▸ EXCERPTED TEXT:
The New Authentics: Artists of the Post-Jewish Generation Exhibition Launches New Spertus Museum

January 10, 2008 5:19:32 PM PST
First in a Series of Changing Exhibitions Explores Complex Notions of Jewishness and Identity in American Culture Spertus Museum will reopen in the new state-of-the-art Spertus Institute of Jewish Studies facility at 610 S. Michigan Avenue with a dynamic program of changing exhibitions, artist commissions, and a core collection display consisting of contemporary art, Judaica, and historical objects and artifacts. The new programming at Spertus Museum invites visitors to question and explore diverse historical and modern Jewish identities, the reciprocal effect between Jewish and broader culture, and the relationship between past and present.

The inaugural exhibition in the 10th-floor changing exhibitions gallery is The New Authentics: Artists of the Post-Jewish Generation, which presents the work of 16 contemporary American Jewish artists and serves as a platform for raising important questions about ethnic, cultural, and religious identity in the United States today. The New Authentics opens to the public concurrent with the opening of the new Spertus facility on November 30, 2007, and runs through April 13, 2008. A special event to celebrate the grand opening of the museum's exhibitions will take place on Saturday, December 1, from 7 to 9 pm.

Entries on target coordinates
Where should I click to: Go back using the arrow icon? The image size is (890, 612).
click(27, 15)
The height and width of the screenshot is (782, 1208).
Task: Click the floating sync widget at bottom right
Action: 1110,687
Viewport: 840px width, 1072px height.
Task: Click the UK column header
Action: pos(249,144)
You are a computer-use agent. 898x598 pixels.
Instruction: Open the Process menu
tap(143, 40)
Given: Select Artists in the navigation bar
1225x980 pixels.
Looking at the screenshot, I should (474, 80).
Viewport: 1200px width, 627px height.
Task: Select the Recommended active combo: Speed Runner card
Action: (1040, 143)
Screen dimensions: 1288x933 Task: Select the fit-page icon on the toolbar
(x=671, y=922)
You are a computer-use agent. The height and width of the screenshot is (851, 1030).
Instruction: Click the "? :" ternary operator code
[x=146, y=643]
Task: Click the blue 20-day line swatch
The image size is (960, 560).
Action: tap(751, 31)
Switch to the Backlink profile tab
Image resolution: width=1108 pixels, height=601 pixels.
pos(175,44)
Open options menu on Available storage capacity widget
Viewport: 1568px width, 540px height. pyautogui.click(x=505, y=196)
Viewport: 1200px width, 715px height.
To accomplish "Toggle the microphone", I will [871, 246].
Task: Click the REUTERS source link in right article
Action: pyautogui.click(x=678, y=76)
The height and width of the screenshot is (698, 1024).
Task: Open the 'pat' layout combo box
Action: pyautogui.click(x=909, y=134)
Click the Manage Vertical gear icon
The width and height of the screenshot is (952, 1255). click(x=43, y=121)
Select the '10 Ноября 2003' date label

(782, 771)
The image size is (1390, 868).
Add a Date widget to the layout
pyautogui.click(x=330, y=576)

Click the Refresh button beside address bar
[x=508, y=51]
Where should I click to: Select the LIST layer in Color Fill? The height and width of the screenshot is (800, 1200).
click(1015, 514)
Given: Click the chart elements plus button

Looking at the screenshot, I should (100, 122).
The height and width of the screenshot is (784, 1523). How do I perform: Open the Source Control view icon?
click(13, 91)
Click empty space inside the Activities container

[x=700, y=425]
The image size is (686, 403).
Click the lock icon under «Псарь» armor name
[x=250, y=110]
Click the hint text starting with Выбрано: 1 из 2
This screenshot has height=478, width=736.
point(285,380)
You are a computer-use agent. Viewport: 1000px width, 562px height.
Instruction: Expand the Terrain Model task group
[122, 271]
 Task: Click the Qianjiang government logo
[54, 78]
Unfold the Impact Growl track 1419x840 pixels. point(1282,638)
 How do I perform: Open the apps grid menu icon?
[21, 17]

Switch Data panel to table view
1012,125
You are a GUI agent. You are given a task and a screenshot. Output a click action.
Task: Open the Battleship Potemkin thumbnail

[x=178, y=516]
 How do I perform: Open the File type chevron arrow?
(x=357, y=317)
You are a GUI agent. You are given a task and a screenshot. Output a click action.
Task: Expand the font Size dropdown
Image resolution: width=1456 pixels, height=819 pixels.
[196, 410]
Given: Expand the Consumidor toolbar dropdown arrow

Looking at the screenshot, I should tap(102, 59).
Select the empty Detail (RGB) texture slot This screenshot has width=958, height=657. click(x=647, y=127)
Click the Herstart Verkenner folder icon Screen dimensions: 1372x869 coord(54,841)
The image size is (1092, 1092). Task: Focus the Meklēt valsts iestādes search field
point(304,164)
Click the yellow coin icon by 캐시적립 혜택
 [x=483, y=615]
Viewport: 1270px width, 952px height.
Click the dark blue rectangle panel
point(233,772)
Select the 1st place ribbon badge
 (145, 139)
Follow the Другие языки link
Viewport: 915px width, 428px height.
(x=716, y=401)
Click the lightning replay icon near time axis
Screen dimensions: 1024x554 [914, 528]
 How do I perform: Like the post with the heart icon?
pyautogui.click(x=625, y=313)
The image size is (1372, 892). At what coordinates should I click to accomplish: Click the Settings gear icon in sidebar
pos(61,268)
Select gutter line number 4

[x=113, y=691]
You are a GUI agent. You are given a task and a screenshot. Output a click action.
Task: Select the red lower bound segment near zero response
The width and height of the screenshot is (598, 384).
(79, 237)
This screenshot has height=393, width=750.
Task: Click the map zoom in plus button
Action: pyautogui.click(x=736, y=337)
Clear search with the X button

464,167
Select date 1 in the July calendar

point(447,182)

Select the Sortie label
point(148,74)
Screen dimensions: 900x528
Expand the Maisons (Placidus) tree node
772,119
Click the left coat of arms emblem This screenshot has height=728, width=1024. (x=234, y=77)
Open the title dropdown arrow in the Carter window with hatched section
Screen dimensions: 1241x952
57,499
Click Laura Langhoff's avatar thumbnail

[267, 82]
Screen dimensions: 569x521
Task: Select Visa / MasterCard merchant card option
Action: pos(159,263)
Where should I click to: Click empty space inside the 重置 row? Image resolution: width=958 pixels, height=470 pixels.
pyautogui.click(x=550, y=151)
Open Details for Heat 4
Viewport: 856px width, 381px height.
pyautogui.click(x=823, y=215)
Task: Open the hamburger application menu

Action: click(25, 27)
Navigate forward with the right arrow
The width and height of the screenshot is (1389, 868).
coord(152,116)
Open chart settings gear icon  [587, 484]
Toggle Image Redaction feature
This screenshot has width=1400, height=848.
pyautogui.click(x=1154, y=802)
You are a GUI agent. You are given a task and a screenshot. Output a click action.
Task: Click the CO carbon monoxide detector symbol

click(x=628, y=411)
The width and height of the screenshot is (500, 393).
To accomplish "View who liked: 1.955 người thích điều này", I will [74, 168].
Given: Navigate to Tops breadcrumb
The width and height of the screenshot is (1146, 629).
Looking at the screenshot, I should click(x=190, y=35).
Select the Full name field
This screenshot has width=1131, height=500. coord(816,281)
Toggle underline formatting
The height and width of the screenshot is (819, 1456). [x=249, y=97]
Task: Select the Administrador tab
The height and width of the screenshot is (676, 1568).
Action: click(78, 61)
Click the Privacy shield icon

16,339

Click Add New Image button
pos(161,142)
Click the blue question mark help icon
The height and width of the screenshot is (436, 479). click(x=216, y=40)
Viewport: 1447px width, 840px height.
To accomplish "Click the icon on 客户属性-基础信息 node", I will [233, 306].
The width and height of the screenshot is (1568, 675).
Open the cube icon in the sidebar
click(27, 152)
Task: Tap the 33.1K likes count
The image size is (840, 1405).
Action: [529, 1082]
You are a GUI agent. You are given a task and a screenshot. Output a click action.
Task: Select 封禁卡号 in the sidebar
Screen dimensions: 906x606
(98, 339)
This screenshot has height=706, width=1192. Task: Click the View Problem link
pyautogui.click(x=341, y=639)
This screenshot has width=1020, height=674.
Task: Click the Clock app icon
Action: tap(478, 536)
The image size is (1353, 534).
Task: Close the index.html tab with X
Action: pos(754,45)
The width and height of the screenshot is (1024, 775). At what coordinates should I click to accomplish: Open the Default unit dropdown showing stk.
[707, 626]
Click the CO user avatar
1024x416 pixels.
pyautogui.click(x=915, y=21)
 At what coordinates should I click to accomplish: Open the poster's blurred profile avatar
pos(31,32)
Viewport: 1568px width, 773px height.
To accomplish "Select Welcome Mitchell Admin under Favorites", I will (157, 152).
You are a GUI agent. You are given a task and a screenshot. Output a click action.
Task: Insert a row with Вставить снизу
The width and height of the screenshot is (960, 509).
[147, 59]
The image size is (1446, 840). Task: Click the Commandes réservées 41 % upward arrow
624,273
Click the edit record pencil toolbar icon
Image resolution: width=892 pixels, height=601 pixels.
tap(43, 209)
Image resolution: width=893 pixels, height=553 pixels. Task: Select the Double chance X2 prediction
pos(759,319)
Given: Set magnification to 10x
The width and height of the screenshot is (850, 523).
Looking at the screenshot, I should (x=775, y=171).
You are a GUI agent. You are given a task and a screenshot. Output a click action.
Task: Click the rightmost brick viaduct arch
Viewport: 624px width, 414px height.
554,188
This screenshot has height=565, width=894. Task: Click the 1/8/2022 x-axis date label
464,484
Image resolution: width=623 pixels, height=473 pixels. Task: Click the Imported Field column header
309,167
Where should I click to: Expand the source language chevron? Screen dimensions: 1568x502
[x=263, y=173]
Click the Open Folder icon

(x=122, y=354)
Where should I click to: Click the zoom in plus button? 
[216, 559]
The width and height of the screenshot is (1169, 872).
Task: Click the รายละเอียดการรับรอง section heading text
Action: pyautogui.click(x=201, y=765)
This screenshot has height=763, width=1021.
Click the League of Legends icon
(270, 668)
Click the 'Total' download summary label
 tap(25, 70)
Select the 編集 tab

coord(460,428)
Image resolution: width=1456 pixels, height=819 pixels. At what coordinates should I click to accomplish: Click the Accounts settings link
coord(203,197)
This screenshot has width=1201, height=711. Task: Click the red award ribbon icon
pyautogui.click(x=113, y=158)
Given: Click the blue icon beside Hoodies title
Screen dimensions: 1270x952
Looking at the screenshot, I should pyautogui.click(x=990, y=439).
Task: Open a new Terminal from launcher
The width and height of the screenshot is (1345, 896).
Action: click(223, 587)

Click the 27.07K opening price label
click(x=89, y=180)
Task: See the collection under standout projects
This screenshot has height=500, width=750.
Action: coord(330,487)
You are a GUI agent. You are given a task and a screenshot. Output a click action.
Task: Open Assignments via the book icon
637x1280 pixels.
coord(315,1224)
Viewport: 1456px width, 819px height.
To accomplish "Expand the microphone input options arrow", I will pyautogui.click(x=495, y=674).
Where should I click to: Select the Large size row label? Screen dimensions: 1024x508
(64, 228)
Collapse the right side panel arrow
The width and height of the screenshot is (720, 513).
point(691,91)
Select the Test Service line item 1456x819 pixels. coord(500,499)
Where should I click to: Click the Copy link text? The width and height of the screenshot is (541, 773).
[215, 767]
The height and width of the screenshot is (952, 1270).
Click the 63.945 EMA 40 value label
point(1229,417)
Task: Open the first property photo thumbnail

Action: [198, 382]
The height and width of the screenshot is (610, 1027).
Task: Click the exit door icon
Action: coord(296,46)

▸ WHAT YOU NEED TO DO:
a) Answer these questions from the Spertus Museum announcement:
(i) At what street address is the new Spertus Institute of Jewish Studies facility located?
(ii) How many contemporary American Jewish artists have work in The New Authentics?
(iii) Through what date does The New Authentics run?
b) Rewrite everything in the Spertus Museum announcement from "January 10, 2008" down to "past and present.", changing "dynamic" to "lively".

▸ WRITTEN RESPONSES:
a)
(i) 610 S. Michigan Avenue
(ii) 16
(iii) April 13, 2008

b)
January 10, 2008 5:19:32 PM PST
First in a Series of Changing Exhibitions Explores Complex Notions of Jewishness and Identity in American Culture Spertus Museum will reopen in the new state-of-the-art Spertus Institute of Jewish Studies facility at 610 S. Michigan Avenue with a lively program of changing exhibitions, artist commissions, and a core collection display consisting of contemporary art, Judaica, and historical objects and artifacts. The new programming at Spertus Museum invites visitors to question and explore diverse historical and modern Jewish identities, the reciprocal effect between Jewish and broader culture, and the relationship between past and present.